Data Preparation for Small Language Models: Quality Over Quantity

Large language models — 70B parameters and above — are remarkably tolerant of messy training data. Their massive parameter count gives them enough capacity to absorb contradictions, tolerate noise, and still extract useful patterns. If 5% of your training examples have incorrect labels, a 70B model barely notices. The signal-to-noise ratio is good enough.

Small language models — 3B to 14B parameters — do not have this luxury. With fewer parameters, every training example has proportionally more influence on the model's behavior. A 7B model fine-tuned on 2,000 examples gives each example roughly 3.5 million parameters of influence. A bad example doesn't just add noise — it actively distorts the model's learned patterns.

This is the SLM data paradox: the models that are most practical to deploy (small, fast, cheap to run) are the ones that demand the most from their training data. Understanding this paradox and preparing data accordingly is what separates SLM fine-tuning projects that succeed from those that produce mediocre models.

Why Small Models Are Unforgiving

The relationship between model size and data quality tolerance is not linear — it's exponential. Here's what happens at each scale:

70B+ models: Can tolerate 5-10% label noise and still perform well. Their capacity allows them to "average out" conflicting signals. Training on 50,000 noisy examples works reasonably well.

14B models: Tolerate 3-5% label noise before performance degrades noticeably. Contradictory examples create confused representations that surface as inconsistent outputs. Training on 10,000 moderately clean examples is better than 50,000 noisy ones.

7B models: Tolerate less than 3% label noise. At this scale, every inconsistency is amplified. The model memorizes bad patterns because it doesn't have enough capacity to distinguish signal from noise. Training on 2,000 pristine examples consistently outperforms 10,000 mediocre ones.

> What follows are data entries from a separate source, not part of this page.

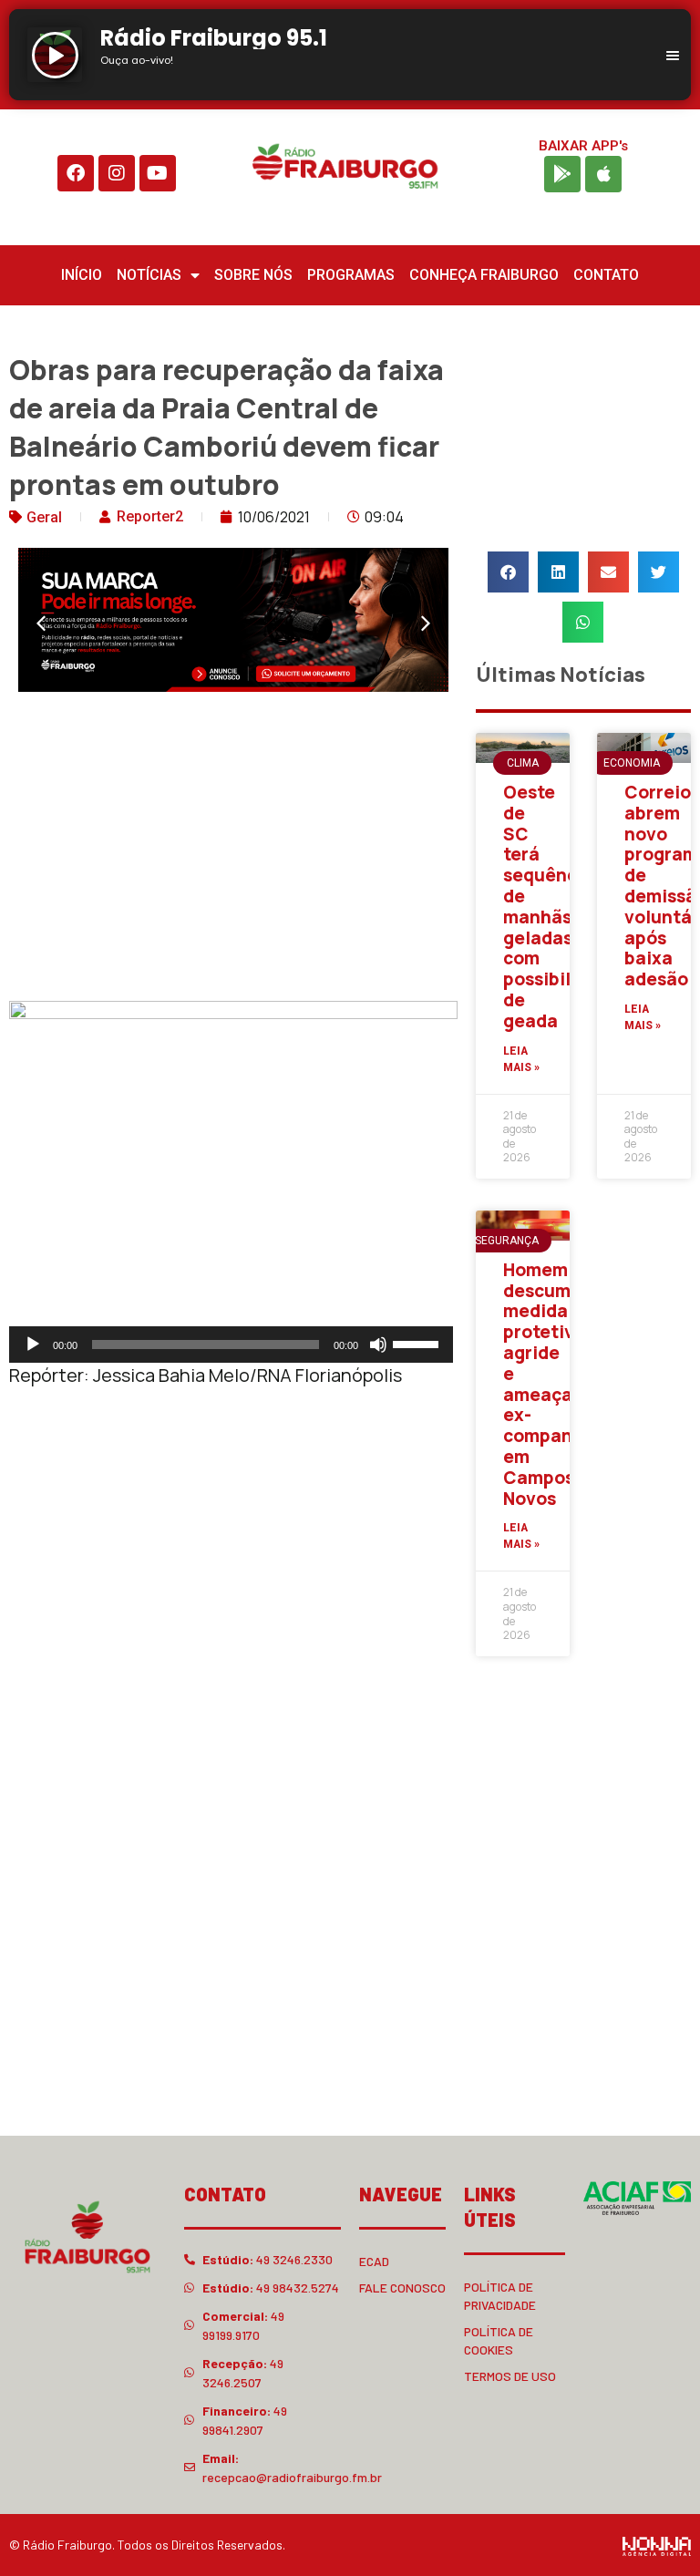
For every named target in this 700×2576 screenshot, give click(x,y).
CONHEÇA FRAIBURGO (484, 274)
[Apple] (603, 174)
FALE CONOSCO (402, 2287)
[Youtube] (157, 173)
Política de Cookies (498, 2340)
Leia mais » (521, 1059)
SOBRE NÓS (253, 274)
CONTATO (606, 274)
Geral (44, 517)
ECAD (374, 2261)
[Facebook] (75, 173)
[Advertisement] (233, 850)
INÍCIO (81, 274)
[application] (231, 1344)
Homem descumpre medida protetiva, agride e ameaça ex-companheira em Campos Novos (560, 1384)
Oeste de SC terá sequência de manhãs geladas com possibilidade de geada (561, 906)
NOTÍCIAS (149, 274)
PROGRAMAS (351, 274)
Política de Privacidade (500, 2296)
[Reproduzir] (33, 1344)
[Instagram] (116, 173)
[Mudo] (378, 1344)
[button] (41, 623)
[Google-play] (562, 174)
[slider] (418, 1342)
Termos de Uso (510, 2376)
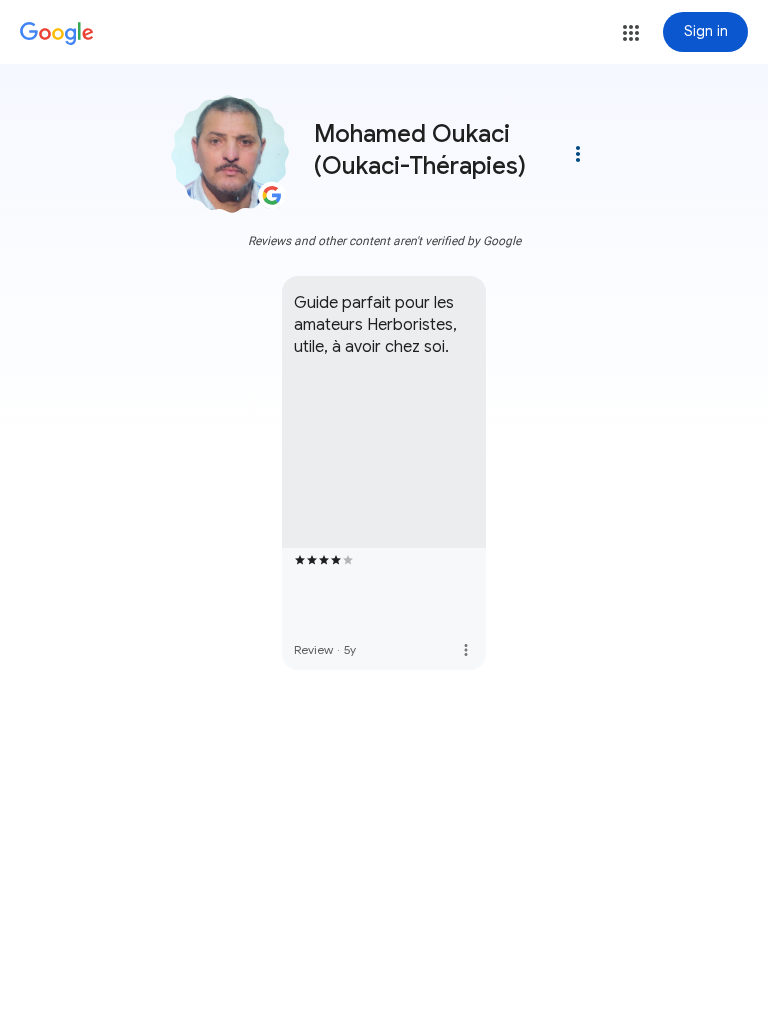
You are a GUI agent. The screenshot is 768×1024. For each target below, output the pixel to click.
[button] (631, 33)
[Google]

3B models: Essentially zero tolerance for label noise. These models need near-perfect training data because they memorize rather than generalize from patterns. A handful of bad examples can dominate the model's behavior for specific input types.

The practical implication: if you're fine-tuning a 7B or smaller model, your data quality standards need to be significantly higher than what you'd accept for a large model.

Quality Requirements for SLMs

Label Accuracy: >95%

For large models, 90% label accuracy is often acceptable. For SLMs, the threshold is 95% minimum, with 98%+ as the target.

How to achieve this: dual-annotation with expert review of disagreements. Every example that two annotators disagree on gets reviewed by a third expert annotator who makes the final call. This process is more expensive than single-annotation, but the cost is modest when your total dataset is 2,000 examples rather than 50,000.

The math: dual-annotating 2,000 examples with a 10% disagreement rate means 200 examples need expert review. At 2 minutes per review, that's roughly 7 hours of expert time. This is a trivial cost compared to the weeks wasted retraining a model that fails due to label noise.

Format Consistency: 100%

Large models can handle minor formatting variations in training data — inconsistent capitalization, varying JSON key orders, occasional extra whitespace. SLMs cannot. Format inconsistencies in the training data directly produce format inconsistencies in model outputs.

If your model should output JSON with fields category, confidence, and explanation, then 100% of your training examples must have exactly those three fields, in the expected format, with the expected data types. Not 98%. Not 99%. All of them.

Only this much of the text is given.